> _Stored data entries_
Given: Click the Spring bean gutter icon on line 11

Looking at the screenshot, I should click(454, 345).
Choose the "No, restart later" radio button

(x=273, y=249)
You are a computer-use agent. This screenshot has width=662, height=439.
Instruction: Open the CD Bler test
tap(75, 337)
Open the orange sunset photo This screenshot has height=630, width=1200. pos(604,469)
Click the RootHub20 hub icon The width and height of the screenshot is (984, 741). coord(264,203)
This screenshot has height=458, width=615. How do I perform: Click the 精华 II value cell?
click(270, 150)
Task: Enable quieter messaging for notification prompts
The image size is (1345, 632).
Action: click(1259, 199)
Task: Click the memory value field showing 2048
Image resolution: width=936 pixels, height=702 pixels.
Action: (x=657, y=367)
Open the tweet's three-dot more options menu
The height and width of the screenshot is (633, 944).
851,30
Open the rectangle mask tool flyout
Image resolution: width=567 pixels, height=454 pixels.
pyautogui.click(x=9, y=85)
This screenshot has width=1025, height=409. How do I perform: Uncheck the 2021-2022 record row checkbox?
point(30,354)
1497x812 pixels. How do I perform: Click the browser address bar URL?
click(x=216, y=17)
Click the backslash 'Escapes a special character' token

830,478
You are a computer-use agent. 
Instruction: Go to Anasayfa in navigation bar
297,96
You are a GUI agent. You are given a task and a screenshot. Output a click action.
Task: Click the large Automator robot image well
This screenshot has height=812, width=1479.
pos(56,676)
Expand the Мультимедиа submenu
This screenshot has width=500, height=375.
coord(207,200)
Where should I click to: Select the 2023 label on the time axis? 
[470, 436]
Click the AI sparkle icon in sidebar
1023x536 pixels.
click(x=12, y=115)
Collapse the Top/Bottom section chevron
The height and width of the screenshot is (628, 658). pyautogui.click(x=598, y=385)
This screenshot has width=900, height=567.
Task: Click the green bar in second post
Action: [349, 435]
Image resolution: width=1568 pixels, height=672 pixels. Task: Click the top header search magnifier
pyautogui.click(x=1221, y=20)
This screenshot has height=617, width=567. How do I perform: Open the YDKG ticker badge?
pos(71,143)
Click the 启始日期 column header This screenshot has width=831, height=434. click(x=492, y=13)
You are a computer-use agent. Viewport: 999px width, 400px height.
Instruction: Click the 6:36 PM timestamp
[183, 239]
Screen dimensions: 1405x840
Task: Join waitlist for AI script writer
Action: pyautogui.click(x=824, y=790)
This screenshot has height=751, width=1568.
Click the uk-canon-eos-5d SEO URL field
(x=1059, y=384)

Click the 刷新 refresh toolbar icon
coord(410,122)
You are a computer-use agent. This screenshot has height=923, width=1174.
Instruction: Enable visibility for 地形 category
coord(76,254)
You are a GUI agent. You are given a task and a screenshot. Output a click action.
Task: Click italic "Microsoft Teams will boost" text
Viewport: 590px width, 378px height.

> _WHAT THE TASK ASKS_
Repeat every record, keeping each word and mark exactly as it is.

> _ANSWER BELOW_
Given: Click the Spring bean gutter icon on line 11

Looking at the screenshot, I should click(454, 345).
Choose the "No, restart later" radio button

(x=273, y=249)
You are a computer-use agent. This screenshot has width=662, height=439.
Instruction: Open the CD Bler test
tap(75, 337)
Open the orange sunset photo This screenshot has height=630, width=1200. pos(604,469)
Click the RootHub20 hub icon The width and height of the screenshot is (984, 741). coord(264,203)
This screenshot has height=458, width=615. How do I perform: Click the 精华 II value cell?
click(270, 150)
Task: Enable quieter messaging for notification prompts
The image size is (1345, 632).
Action: click(1259, 199)
Task: Click the memory value field showing 2048
Image resolution: width=936 pixels, height=702 pixels.
Action: (x=657, y=367)
Open the tweet's three-dot more options menu
The height and width of the screenshot is (633, 944).
851,30
Open the rectangle mask tool flyout
Image resolution: width=567 pixels, height=454 pixels.
pyautogui.click(x=9, y=85)
This screenshot has width=1025, height=409. How do I perform: Uncheck the 2021-2022 record row checkbox?
point(30,354)
1497x812 pixels. How do I perform: Click the browser address bar URL?
click(x=216, y=17)
Click the backslash 'Escapes a special character' token

830,478
You are a computer-use agent. 
Instruction: Go to Anasayfa in navigation bar
297,96
You are a GUI agent. You are given a task and a screenshot. Output a click action.
Task: Click the large Automator robot image well
This screenshot has height=812, width=1479.
pos(56,676)
Expand the Мультимедиа submenu
This screenshot has width=500, height=375.
coord(207,200)
Where should I click to: Select the 2023 label on the time axis? 
[470, 436]
Click the AI sparkle icon in sidebar
1023x536 pixels.
click(x=12, y=115)
Collapse the Top/Bottom section chevron
The height and width of the screenshot is (628, 658). pyautogui.click(x=598, y=385)
This screenshot has width=900, height=567.
Task: Click the green bar in second post
Action: [349, 435]
Image resolution: width=1568 pixels, height=672 pixels. Task: Click the top header search magnifier
pyautogui.click(x=1221, y=20)
This screenshot has height=617, width=567. How do I perform: Open the YDKG ticker badge?
pos(71,143)
Click the 启始日期 column header This screenshot has width=831, height=434. click(x=492, y=13)
You are a computer-use agent. Viewport: 999px width, 400px height.
Instruction: Click the 6:36 PM timestamp
[183, 239]
Screen dimensions: 1405x840
Task: Join waitlist for AI script writer
Action: pyautogui.click(x=824, y=790)
This screenshot has height=751, width=1568.
Click the uk-canon-eos-5d SEO URL field
(x=1059, y=384)

Click the 刷新 refresh toolbar icon
coord(410,122)
You are a computer-use agent. This screenshot has height=923, width=1174.
Instruction: Enable visibility for 地形 category
coord(76,254)
You are a GUI agent. You are given a task and a screenshot. Output a click action.
Task: Click italic "Microsoft Teams will boost" text
Viewport: 590px width, 378px height.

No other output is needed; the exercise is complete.